Data supplied →
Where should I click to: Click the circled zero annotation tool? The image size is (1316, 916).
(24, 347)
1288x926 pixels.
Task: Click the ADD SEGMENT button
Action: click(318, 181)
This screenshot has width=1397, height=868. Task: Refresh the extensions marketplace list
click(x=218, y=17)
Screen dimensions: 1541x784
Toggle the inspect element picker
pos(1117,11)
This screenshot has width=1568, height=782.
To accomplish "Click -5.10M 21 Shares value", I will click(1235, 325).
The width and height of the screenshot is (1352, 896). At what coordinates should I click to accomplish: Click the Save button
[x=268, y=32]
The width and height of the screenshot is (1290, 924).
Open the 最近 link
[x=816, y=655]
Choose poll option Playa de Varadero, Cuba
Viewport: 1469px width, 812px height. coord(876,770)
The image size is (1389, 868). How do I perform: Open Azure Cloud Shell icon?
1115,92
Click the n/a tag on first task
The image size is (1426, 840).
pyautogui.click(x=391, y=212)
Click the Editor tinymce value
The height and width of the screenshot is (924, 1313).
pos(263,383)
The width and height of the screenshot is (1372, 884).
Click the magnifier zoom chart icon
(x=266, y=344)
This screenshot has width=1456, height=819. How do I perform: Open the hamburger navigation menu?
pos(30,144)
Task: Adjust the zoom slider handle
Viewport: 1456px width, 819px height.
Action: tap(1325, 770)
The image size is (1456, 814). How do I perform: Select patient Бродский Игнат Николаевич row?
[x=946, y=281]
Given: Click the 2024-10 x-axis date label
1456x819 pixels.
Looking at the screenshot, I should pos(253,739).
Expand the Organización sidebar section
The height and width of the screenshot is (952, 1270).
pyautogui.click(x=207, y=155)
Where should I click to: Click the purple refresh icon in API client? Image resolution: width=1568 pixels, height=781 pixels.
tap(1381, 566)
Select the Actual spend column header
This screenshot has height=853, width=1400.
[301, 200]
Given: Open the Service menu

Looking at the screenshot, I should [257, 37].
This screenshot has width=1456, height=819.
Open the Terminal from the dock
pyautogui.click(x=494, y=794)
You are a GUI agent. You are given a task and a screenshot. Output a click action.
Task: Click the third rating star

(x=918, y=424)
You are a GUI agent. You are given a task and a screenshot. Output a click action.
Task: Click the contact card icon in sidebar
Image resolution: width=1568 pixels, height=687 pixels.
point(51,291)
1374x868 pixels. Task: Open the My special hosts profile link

Assigned task →
For every line in the listing above that contains "sidebar", copy that line.

Response to this exercise →
Expand the Organización sidebar section
Task: Click the contact card icon in sidebar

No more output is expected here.